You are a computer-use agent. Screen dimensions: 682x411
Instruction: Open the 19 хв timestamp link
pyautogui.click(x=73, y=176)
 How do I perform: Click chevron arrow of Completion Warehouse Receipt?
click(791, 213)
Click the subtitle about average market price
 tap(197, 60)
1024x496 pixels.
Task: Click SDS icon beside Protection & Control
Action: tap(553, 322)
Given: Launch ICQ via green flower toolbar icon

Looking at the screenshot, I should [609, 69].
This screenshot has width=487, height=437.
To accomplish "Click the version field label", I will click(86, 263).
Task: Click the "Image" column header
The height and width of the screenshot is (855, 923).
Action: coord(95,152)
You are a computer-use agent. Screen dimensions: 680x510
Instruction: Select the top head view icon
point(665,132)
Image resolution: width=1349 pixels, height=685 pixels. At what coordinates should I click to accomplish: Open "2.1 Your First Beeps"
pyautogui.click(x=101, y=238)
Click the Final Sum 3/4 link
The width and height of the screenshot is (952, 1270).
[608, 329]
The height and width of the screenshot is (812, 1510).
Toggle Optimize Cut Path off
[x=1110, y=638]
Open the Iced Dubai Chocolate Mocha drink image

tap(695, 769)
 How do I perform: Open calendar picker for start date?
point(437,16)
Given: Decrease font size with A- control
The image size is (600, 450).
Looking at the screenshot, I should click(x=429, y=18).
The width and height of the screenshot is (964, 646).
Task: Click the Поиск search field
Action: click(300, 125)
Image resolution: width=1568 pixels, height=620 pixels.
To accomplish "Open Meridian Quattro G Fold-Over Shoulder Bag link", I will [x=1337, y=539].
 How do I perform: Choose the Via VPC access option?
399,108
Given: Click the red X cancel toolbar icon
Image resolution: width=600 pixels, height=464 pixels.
────
Required work – Starting from the line that contains "You are a computer-use agent. Screen dimensions: 680x510", transcribe each line to the end of the records above. Please add nothing.

Response for this exercise –
You are a computer-use agent. Screen dimensions: 680x510
Instruction: Select the top head view icon
point(665,132)
Image resolution: width=1349 pixels, height=685 pixels. At what coordinates should I click to accomplish: Open "2.1 Your First Beeps"
pyautogui.click(x=101, y=238)
Click the Final Sum 3/4 link
The width and height of the screenshot is (952, 1270).
[608, 329]
The height and width of the screenshot is (812, 1510).
Toggle Optimize Cut Path off
[x=1110, y=638]
Open the Iced Dubai Chocolate Mocha drink image

tap(695, 769)
 How do I perform: Open calendar picker for start date?
point(437,16)
Given: Decrease font size with A- control
The image size is (600, 450).
Looking at the screenshot, I should click(x=429, y=18).
The width and height of the screenshot is (964, 646).
Task: Click the Поиск search field
Action: click(300, 125)
Image resolution: width=1568 pixels, height=620 pixels.
To accomplish "Open Meridian Quattro G Fold-Over Shoulder Bag link", I will [x=1337, y=539].
 How do I perform: Choose the Via VPC access option?
399,108
Given: Click the red X cancel toolbar icon
Image resolution: width=600 pixels, height=464 pixels.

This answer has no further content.